-- DOCUMENT SEGMENT --

==================================================

I think this is ok. It’s definitely not an ‘even’ or ‘uniform’ load but it’s not orders of magnitude different.

Running multiple vaults will (probably) smooth this out on a per-operator basis. You (probably) get hit by the variation worst when only running one vault.

Relocations will (probably) smooth this out over time for any single vault, but may cause a vault to go from storing lots to storing little (which is manageable but inconvenient because of less rewards) or go from storing little to lots (which may cause the vault to be booted from the network if they’re already near their storage capacity).

I guess what’s interesting to me is (like bitcoin mining variability) finding what’s the rough range of expected variation and how does it affect the incentive structures and participation rates.

5 Likes

Where do 16TB drives fit in? I know we’ve discussed this before, but since network bandwidth is the limiting factor, it seems that large vaults are a benefit to the network. A 128TB vault will be commonplace.

1 Like

Nowhere in the community network where those figures come from

Nowhere really in the early network since storage needs are at the minimum for the life of the network. Also bandwidth requirements probably kills any real chance of using multiple vaults to take advantage of them.

Maybe later on when storage needs means larger vaults are useful but even then you’d probably want to split them up.

But the price on them are at a premium. >$1000 in Australia at the moment

2 Likes

Thanks a lot for this work great to see the trend and how important this critieria is.

The current code to do that is the following.
So yes your method is reasonably accurate. A couple of things:

  • Need to handle upper and lower bound (i.e the biggest gap may be before first vault.
  • I was not fully accurate, with our best fit we shrink the interval to the 1/3 in the middle of the interval, this will likely drive it a bit closer to uniformly distributed.
/// Calculate the interval for a node joining our section to generate a key for.
pub fn calculate_relocation_interval(
    prefix: &Prefix<XorName>,
    section: &BTreeSet<XorName>,
) -> XorTargetInterval {
    let (lower_bound, upper_bound) = (prefix.lower_bound(), prefix.upper_bound());

    let (start, end) = iter::once(&lower_bound)

==================================================

-- TASKS TO CARRY OUT --
1) Arrange everything from the first line of the records down to the line containing "tap(215, 262)", both included, as a numbered list, leaving out blank lines.
2) Pick up the forum thread about vault storage load from where it stops.

==================================================

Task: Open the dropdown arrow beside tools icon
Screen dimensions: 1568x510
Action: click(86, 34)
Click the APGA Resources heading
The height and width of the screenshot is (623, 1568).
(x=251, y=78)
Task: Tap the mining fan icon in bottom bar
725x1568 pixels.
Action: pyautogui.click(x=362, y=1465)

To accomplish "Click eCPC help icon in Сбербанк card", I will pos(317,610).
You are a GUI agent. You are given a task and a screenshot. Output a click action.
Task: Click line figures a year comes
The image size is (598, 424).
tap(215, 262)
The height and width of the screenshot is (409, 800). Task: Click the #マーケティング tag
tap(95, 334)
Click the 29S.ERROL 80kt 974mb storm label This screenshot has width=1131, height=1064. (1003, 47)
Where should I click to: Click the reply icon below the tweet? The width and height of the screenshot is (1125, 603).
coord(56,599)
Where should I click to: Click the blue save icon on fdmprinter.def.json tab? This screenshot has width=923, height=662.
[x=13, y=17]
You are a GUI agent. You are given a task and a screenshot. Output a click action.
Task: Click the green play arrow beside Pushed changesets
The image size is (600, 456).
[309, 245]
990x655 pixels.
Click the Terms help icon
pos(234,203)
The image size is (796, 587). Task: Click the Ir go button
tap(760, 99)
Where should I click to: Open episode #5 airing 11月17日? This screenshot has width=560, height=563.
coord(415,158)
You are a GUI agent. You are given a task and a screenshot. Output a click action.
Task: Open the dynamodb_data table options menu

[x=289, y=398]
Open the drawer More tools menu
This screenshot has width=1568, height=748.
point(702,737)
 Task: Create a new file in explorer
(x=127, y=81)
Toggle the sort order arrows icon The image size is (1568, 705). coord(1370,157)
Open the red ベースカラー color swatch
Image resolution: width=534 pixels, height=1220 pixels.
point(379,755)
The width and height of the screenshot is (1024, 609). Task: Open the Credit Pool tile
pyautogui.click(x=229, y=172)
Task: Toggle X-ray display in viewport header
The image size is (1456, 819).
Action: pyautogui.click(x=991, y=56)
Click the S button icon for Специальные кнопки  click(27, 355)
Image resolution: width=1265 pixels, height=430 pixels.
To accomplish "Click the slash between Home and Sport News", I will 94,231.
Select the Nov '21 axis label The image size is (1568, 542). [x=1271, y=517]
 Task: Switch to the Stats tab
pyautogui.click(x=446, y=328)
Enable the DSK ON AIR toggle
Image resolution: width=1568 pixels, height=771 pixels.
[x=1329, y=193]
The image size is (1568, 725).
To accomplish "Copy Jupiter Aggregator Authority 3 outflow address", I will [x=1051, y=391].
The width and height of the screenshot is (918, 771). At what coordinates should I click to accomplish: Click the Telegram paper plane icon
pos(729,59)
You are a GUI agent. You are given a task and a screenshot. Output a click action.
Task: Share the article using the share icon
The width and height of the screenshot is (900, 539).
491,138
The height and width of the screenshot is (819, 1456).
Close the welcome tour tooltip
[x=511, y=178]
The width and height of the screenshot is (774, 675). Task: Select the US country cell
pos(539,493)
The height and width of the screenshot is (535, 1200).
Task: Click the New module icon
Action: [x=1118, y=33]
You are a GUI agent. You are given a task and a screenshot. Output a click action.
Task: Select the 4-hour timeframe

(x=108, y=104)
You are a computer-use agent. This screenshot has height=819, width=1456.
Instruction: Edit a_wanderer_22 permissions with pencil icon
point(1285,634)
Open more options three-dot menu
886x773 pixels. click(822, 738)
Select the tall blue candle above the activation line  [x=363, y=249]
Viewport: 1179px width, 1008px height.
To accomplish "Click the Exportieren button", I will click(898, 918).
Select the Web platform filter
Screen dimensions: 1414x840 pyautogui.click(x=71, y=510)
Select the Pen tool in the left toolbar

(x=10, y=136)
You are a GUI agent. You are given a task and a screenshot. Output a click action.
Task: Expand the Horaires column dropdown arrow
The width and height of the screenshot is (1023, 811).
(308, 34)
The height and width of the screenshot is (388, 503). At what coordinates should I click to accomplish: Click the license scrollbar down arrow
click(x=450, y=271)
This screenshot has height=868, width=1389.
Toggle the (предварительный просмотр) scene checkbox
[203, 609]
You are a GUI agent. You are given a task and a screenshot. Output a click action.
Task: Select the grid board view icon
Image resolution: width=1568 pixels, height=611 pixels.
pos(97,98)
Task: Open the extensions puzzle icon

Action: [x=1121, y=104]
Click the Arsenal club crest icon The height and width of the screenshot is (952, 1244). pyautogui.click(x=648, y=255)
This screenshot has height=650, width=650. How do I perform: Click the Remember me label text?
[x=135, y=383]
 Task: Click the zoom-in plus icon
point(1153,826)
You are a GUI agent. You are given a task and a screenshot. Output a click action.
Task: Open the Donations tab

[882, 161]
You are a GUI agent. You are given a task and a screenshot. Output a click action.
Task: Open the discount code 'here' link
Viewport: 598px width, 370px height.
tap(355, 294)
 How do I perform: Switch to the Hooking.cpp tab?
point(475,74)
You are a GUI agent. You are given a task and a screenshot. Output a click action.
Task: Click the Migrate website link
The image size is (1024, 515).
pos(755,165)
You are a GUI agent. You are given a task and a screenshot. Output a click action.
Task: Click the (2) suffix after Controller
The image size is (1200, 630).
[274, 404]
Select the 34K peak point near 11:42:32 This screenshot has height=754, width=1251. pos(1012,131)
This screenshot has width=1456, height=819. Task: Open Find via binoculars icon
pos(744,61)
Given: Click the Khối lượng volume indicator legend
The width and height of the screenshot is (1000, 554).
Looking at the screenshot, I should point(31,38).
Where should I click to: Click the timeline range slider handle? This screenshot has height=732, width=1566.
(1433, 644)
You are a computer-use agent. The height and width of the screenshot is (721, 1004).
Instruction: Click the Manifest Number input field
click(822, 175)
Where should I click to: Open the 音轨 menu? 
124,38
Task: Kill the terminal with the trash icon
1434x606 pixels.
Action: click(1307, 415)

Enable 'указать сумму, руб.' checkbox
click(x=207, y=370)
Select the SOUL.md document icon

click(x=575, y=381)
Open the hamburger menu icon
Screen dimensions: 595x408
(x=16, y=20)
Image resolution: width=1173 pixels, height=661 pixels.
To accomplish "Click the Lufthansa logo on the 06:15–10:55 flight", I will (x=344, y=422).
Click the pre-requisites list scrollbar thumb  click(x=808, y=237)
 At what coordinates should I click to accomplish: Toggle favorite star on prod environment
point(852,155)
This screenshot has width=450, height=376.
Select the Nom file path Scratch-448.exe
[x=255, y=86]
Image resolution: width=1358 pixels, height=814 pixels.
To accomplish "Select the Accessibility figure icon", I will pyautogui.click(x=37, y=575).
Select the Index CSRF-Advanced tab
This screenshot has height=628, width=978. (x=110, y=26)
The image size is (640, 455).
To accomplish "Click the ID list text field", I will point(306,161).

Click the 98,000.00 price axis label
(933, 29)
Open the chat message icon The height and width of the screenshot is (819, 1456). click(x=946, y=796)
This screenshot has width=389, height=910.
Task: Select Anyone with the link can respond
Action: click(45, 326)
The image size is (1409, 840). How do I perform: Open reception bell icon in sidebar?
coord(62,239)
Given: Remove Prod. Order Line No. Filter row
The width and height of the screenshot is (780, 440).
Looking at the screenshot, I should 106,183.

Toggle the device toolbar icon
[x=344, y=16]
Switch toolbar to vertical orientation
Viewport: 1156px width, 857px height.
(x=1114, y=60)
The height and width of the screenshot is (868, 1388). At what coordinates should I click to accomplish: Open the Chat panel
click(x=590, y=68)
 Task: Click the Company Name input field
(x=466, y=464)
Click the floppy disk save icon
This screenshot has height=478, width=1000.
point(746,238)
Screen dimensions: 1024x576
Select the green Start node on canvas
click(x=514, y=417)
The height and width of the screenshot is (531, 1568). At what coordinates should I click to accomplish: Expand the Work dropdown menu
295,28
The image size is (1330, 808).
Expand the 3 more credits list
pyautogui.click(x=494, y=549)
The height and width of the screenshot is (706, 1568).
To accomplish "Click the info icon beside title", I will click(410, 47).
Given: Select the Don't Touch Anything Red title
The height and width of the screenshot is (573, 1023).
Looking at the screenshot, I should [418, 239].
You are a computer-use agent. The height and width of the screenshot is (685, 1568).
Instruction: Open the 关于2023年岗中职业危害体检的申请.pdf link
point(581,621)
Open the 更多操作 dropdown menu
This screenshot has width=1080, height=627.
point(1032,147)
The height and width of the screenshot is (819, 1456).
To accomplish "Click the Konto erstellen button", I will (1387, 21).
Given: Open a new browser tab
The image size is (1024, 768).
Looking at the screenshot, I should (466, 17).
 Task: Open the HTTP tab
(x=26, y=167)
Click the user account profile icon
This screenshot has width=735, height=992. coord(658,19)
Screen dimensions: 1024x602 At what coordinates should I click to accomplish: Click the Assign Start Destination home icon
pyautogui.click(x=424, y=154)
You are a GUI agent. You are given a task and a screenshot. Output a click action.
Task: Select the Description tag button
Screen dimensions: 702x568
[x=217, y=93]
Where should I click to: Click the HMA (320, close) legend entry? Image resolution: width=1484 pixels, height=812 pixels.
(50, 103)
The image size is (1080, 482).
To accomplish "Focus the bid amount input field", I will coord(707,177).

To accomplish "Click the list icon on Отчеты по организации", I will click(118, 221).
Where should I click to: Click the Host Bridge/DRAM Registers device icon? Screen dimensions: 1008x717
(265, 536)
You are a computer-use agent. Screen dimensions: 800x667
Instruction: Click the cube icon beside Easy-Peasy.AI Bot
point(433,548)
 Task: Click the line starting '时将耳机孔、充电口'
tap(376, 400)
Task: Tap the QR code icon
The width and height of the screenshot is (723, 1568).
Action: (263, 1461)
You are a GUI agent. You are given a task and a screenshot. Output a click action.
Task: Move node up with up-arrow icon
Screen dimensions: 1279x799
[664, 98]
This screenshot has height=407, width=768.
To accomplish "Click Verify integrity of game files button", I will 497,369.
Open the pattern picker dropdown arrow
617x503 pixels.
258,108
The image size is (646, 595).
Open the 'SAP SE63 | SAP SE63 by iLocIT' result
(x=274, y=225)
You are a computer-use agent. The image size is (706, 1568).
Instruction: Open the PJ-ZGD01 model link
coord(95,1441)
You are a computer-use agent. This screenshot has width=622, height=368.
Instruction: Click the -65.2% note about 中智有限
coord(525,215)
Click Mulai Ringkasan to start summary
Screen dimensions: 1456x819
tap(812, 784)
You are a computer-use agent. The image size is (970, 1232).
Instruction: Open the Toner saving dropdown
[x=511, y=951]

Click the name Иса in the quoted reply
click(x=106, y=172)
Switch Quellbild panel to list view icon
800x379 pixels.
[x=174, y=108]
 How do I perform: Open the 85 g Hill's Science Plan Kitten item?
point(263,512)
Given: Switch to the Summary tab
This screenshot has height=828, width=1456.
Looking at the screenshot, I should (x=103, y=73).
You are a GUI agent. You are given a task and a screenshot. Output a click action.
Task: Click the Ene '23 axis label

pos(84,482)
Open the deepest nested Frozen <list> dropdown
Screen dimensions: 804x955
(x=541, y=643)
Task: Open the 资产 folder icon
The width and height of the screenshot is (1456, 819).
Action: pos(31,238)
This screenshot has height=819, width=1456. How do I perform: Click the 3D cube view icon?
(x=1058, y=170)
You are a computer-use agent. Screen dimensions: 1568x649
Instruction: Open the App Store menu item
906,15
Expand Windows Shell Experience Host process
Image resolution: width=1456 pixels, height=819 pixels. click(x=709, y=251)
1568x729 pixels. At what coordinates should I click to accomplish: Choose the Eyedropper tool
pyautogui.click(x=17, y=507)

==================================================

-- SOLVED TASKS --
1)
1. Task: Open the dropdown arrow beside tools icon
2. Screen dimensions: 1568x510
3. Action: click(86, 34)
4. Click the APGA Resources heading
5. The height and width of the screenshot is (623, 1568).
6. (x=251, y=78)
7. Task: Tap the mining fan icon in bottom bar
8. 725x1568 pixels.
9. Action: pyautogui.click(x=362, y=1465)
10. To accomplish "Click eCPC help icon in Сбербанк card", I will pos(317,610).
11. You are a GUI agent. You are given a task and a screenshot. Output a click action.
12. Task: Click line figures a year comes
13. The image size is (598, 424).
14. tap(215, 262)

2)
        .chain(section)
        .chain(iter::once(&upper_bound))
        .tuple_windows()
        .max_by(|&(x1, y1), &(x2, y2)| {
            let diff1 = y1 - x1;
            let diff2 = y2 - x2;
            diff1.cmp(&diff2)
        })
        .unwrap_or((&lower_bound, &upper_bound));

    let third_of_distance = (*end - *start) / 3;
    let new_end = *end - third_of_distance;
    XorTargetInterval(new_end - third_of_distance, new_end)
}
6 Likes

I think this maybe doesn’t do what is intended because it uses operations in linear space instead of xor space. Not totally sure but the results became quite strange when I included this ‘narrowing’ feature (every time for multiple tests).

Without the extra ‘narrowing’ of the relocated name:

best_fit_no_narrowing

With the extra narrowing of the range of the relocated name:

best_fit_with_narrowing

A few vaults got a huge number of chunks, and it happens quite reliably.

Consider the range of names between (100,200) which has an xordistance of 100^200=172. There’s 100 possible names to pick between those ones. Names between (133,166) are the middle third, but they aren’t the ones that best break up the gap. For example, picking name 156 will create two new gaps (100,156,200) of 100^156=248 and 156^200=84. So there’s now a much larger gap of 248 than the previous gap of 172. New names which would lead to a smaller gap than 172 are in the ranges (101, 127) and (192,199). Any other name leads to a larger new gap.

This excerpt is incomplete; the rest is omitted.